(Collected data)
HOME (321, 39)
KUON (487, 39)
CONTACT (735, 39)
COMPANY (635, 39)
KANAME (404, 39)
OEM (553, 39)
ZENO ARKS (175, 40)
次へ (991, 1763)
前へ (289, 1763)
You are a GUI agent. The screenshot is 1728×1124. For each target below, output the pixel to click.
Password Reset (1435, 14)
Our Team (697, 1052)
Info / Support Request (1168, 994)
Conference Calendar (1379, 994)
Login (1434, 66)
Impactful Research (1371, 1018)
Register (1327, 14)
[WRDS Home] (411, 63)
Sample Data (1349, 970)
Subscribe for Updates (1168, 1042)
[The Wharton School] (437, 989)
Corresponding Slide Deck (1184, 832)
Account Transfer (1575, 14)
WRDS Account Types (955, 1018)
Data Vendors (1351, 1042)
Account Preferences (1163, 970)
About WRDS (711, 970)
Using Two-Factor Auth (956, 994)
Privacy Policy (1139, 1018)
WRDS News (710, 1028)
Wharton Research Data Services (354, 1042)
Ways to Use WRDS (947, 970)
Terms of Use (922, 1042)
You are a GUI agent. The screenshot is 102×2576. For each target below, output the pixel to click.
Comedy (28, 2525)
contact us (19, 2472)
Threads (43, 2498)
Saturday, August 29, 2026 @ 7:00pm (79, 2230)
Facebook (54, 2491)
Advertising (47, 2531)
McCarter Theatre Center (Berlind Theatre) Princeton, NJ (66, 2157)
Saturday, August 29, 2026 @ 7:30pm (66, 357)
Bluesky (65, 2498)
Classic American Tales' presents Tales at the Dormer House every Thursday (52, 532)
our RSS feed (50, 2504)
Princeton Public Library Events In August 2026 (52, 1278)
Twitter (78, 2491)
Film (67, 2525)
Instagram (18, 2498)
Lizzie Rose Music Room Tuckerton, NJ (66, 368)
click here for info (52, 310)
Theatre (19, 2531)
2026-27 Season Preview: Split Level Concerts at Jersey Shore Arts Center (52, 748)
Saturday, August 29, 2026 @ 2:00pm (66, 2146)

== ABOUT THIS EXERCISE ==
Wherever a line in the data above contains the word "each", copy that line.

== SOLUTION FOR THIS EXERCISE ==
You are a GUI agent. The screenshot is 1728×1124. For each target below, output the pixel to click.
You are a GUI agent. The screenshot is 102×2576. For each target below, output the pixel to click.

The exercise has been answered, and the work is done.